**Exercise directions**. Copy the material below word for word, leaving every line unchanged.

**The data**.
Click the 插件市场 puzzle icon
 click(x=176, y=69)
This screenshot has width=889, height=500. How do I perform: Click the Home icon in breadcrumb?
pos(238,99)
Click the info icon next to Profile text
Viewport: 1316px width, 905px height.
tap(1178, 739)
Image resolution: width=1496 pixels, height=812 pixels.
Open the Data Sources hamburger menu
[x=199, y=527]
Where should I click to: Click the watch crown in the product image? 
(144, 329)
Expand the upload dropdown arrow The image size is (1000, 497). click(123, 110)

**In response**.
Click the 插件市场 puzzle icon
 click(x=176, y=69)
This screenshot has width=889, height=500. How do I perform: Click the Home icon in breadcrumb?
pos(238,99)
Click the info icon next to Profile text
Viewport: 1316px width, 905px height.
tap(1178, 739)
Image resolution: width=1496 pixels, height=812 pixels.
Open the Data Sources hamburger menu
[x=199, y=527]
Where should I click to: Click the watch crown in the product image? 
(144, 329)
Expand the upload dropdown arrow The image size is (1000, 497). click(123, 110)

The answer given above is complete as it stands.